# INPUT:
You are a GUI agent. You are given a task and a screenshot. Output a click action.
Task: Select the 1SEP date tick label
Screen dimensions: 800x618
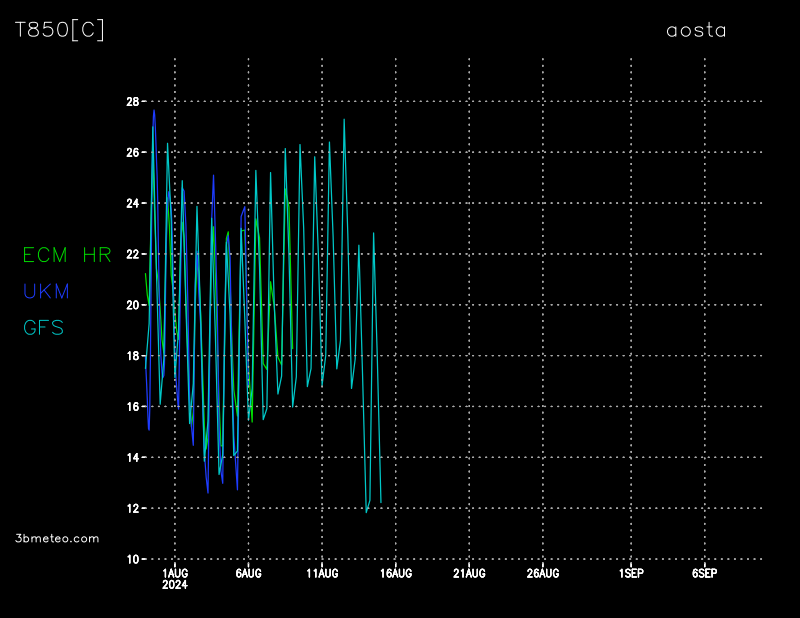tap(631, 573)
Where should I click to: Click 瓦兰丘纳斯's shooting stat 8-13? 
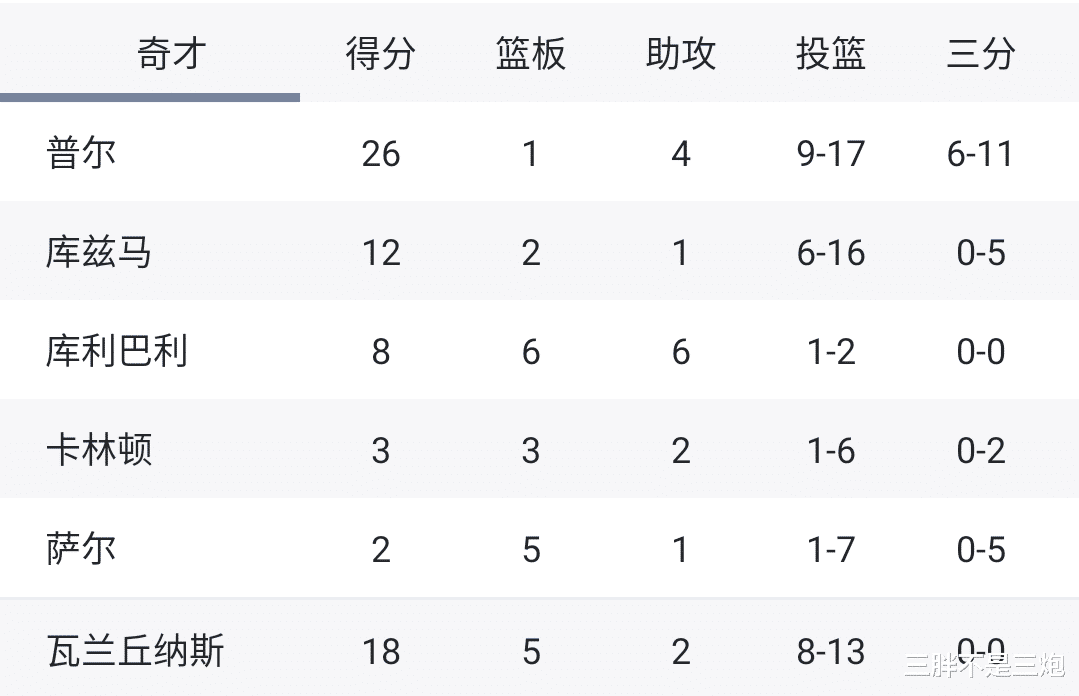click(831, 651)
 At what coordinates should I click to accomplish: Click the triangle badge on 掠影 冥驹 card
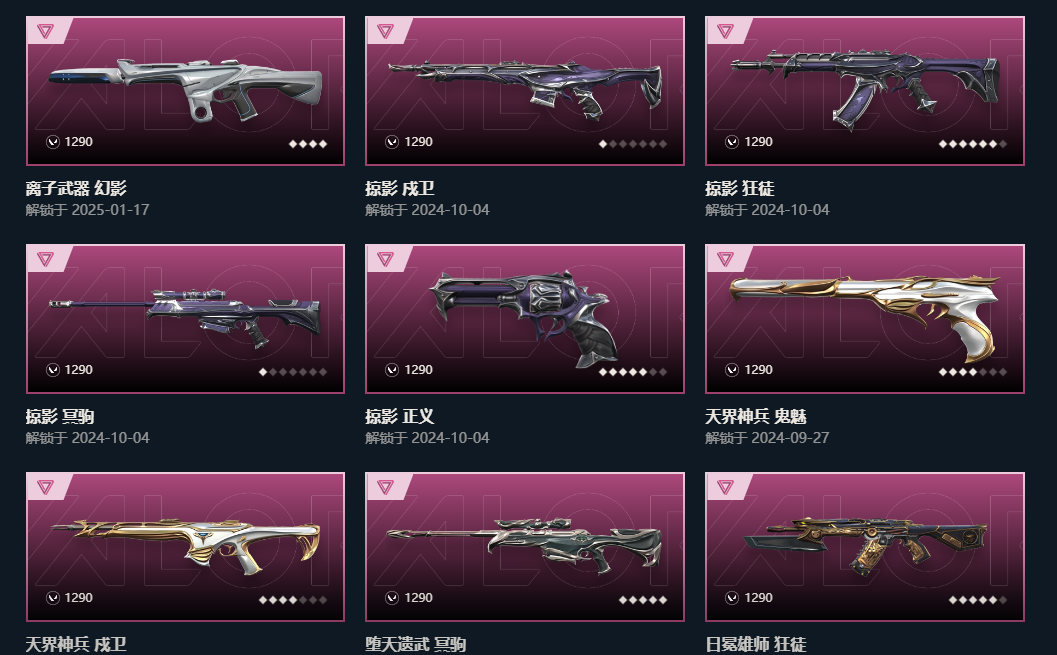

# EXERCISE DESCRIPTION:
Leaving out the pictures, reproduce the whole listing above exactly.

# RESPONSE:
You are a GUI agent. You are given a task and a screenshot. Output a click action.
Task: Select the 1SEP date tick label
Screen dimensions: 800x618
tap(631, 573)
Where should I click to: Click 瓦兰丘纳斯's shooting stat 8-13? 
click(831, 651)
 At what coordinates should I click to accomplish: Click the triangle badge on 掠影 冥驹 card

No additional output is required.